ESCONDIDO, Calif. -- Whenever an endangered animal dies at the San Diego Zoo, researchers race out, regardless of the hour, to remove its sperm or eggs, maybe a bit of ear or eyeball, and carefully freeze the cells in liquid nitrogen.
Today, the survival of the northern white rhinoceros and dozens of other species could hinge on the collection amassed over nearly 40 years that has become the largest gene bank of its kind: The Frozen Zoo.
The icy vials may someday even be used in experiments to resurrect recently extinct animals, like the Hawaiian Po'ouli bird. The stainless steel tanks hold the genetic material of more than 10,000 individual animals from more than 1,000 species and subspecies.
The Frozen Zoo's work has taken on renewed urgency since the San Diego Safari Park lost 42-year-old Angalifu to cancer in December, leaving only five northern white rhinos left in the world -- and all unable to reproduce.
Scientists are racing against the clock to find the best way to utilize the bank's frozen sperm to produce another one before the northern white goes extinct, which could happen within a decade.
Critics question whether it's worth spending millions of dollars on species that are down to so few.

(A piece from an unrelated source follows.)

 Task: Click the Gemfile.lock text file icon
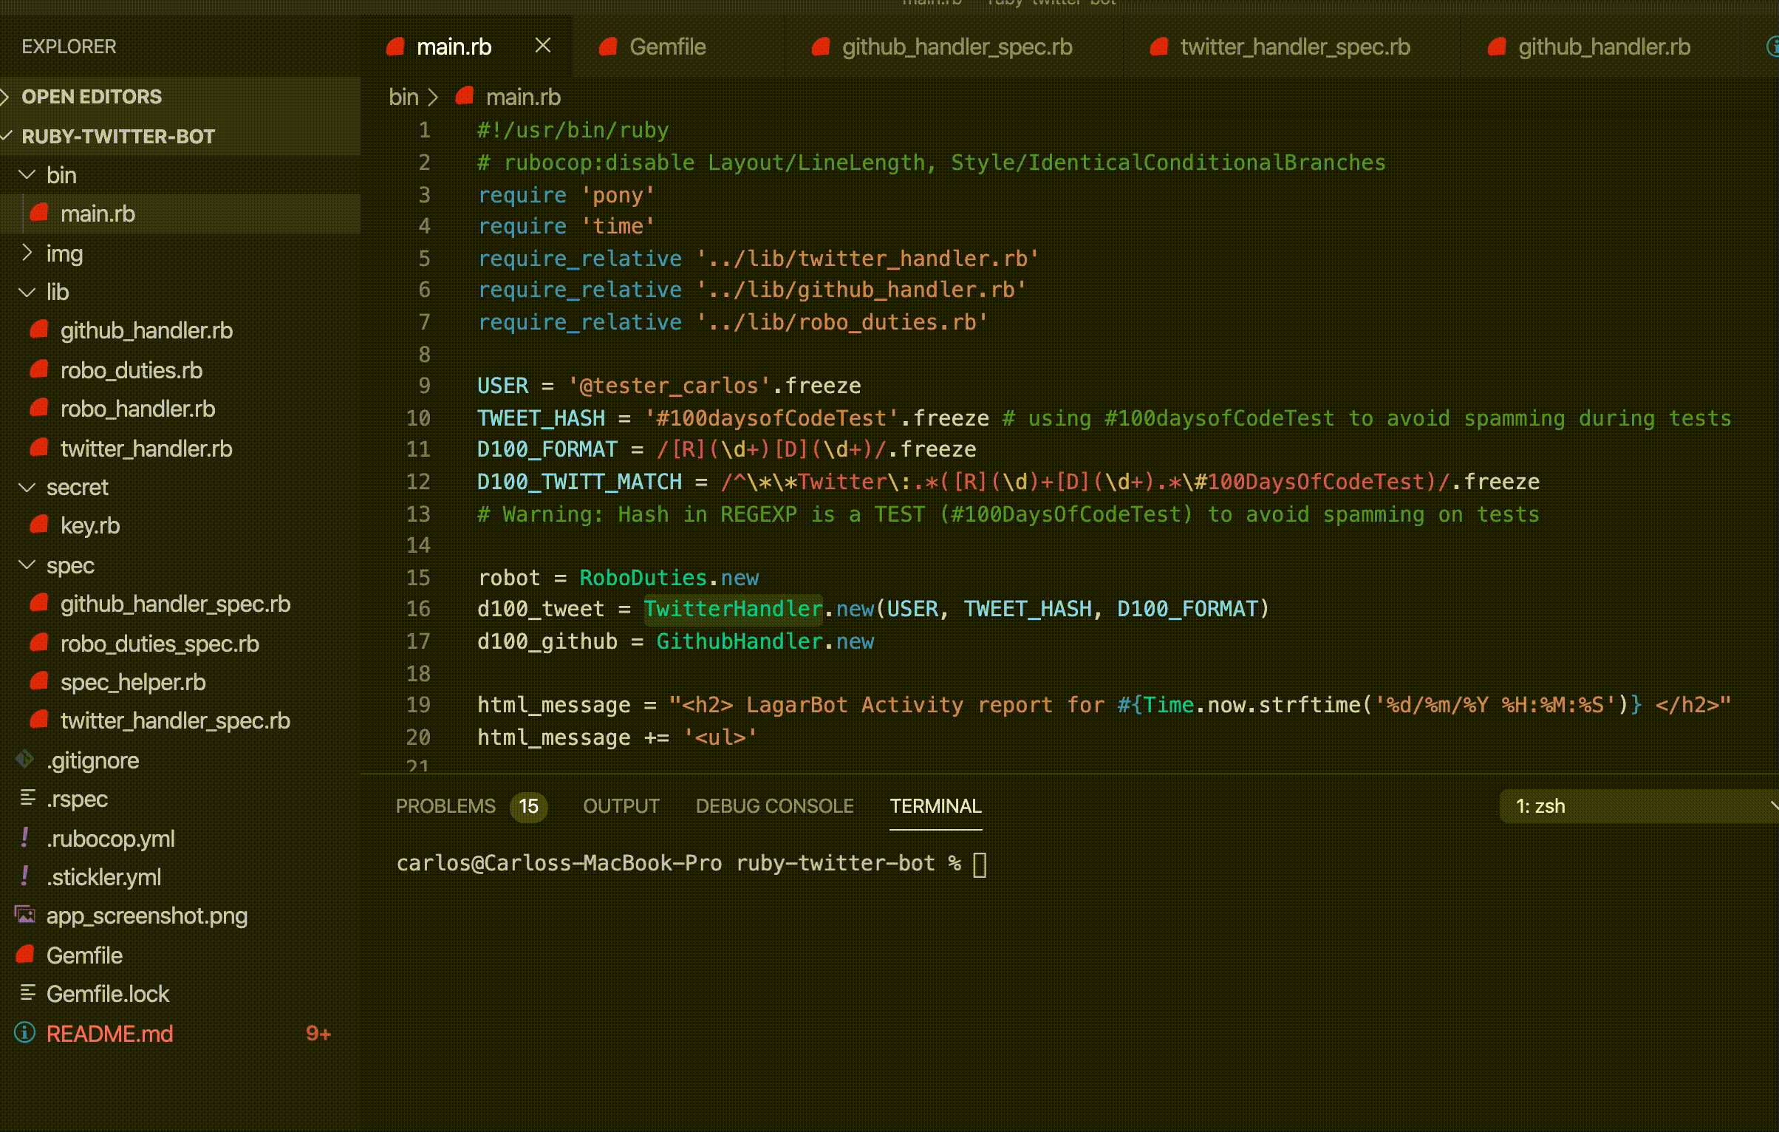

The bank is valued as a genetic archive that has helped advance artificial insemination, in vitro fertilization, cloning and stem cell technology. But debate is stirring over how far such research should go.
"The frozen zoo is basically re-arranging the deck chairs on the Titanic," said Paul Ehrlich, a senior fellow at the Stanford Woods Institute for the Environment at Stanford University.

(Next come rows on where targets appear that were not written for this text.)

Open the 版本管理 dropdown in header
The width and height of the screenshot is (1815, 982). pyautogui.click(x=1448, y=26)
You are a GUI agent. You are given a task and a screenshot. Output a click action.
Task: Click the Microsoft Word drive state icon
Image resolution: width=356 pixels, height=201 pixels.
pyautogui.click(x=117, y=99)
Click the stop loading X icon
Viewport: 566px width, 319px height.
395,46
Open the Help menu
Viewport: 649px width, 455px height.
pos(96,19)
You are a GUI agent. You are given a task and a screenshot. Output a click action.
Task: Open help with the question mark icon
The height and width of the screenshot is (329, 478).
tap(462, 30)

He noted the world needs to address the problem's root causes, such as population growth and climate change.
"Screwing around with science to save a white rhino might be fun and I would like to see it preserved and am all for biodiversity, but it's so far down the list of things we should be doing first," he said.

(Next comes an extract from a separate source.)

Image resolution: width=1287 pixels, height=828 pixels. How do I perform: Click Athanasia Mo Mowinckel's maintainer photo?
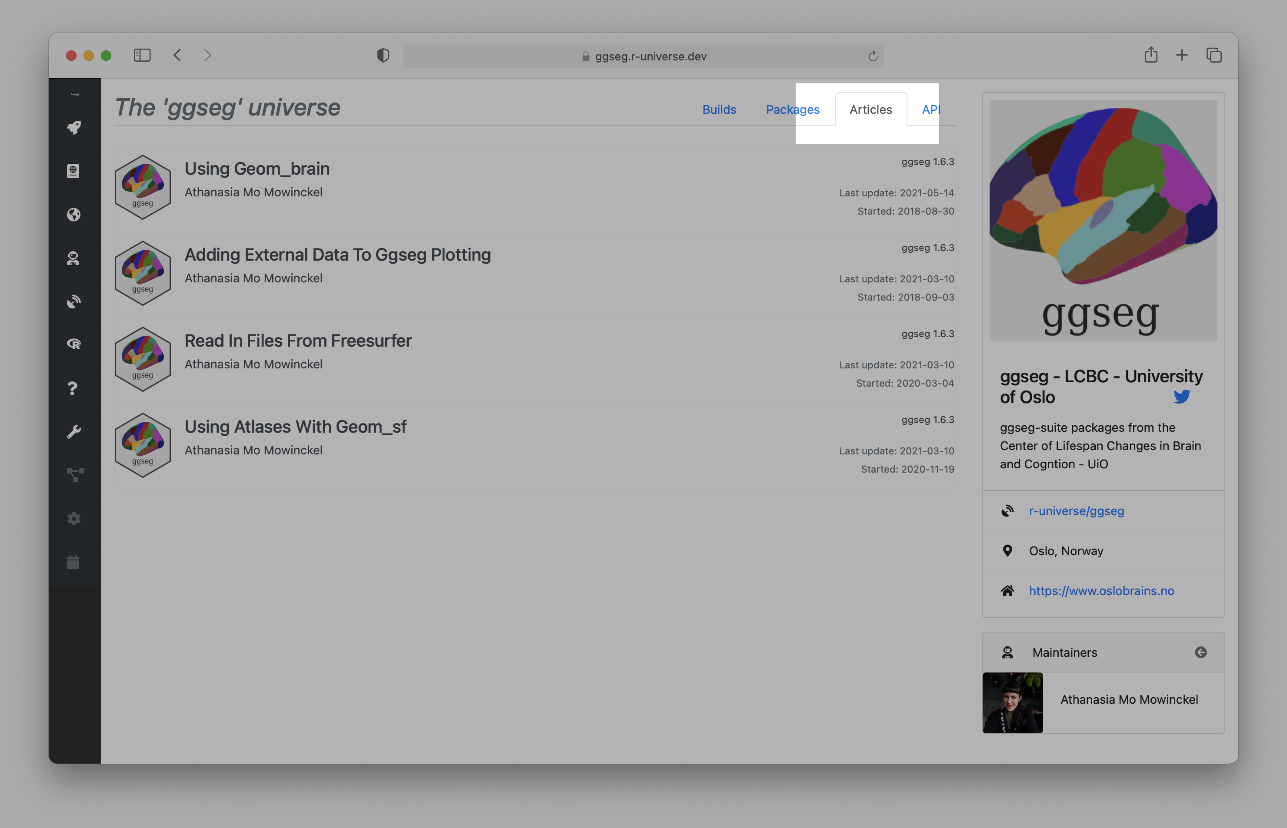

With species going extinct at a faster rate, zoos are taking on greater conservation roles and facing deciding which animals are worth focusing efforts on saving. Some may be extinct by the time another one is reproduced and possibly never live in the wild.
The northern white's natural habitat is in war-torn countries like Sudan and Congo, which have been unable to stop poachers. The horn is coveted in Asia as an aphrodisiac, creating a market that threatens all rhino species.
There's also the hurdle of producing enough offspring to avoid inbreeding.
"We can do all kinds of razzle dazzle things but it's one thing to make another animal or two or three, but it's quite another to make a sustainable population from a genetic standpoint," said George Seidel, a Colorado State University professor who has written about resurrecting the woolly mammoth.
The challenges, however, are not insurmountable for critically endangered species or possibly recently extinct species, said Barbara Durrant, director of reproductive physiology at The San Diego Zoo Institute for Conservation Research, which houses the Frozen Zoo.
"We're not so much interested in bringing back dinosaurs or mammoths," she said. "There's really no place for them now."
The Frozen Zoo holds the cell cultures from 12 northern white rhinos -- more than the living population: "There have been other species that have come back from numbers that small so we think there is good reason we can do this with the northern white rhino," she said.
Sperm from the Frozen Zoo has been used in artificial insemination to reproduce endangered animals from the giant panda to the Chinese monal pheasant. Its frozen cells also were used to clone two endangered types of cattle. The gaur lived only a few days while the banteng survived for seven years before being put down after breaking a leg. Both animals, however, had genetic defects.
The northern white rhino and the drill monkey were the first endangered animals to have their cells transformed into stem cells and stored at the Frozen Zoo.
Theoretically stem cells can produce any body tissue. That means thawed stem cells from a male rhino could produce both sperm and egg in the lab, but the method has been done only once -- in a mouse.
Artificial insemination has seen success in producing other rhino species. Northern white rhino semen could be used to impregnate the closely related southern white to make a hybrid.
Scientists are also looking at in vitro fertilization but that technique has never been done on any rhino species.
On a recent day, the only northern white left in the United States, 40-year-old Nola, munched on apples at the San Diego Safari Park. When she dies, there is talk of placing her in the Smithsonian so future generations can see a northern white rhino.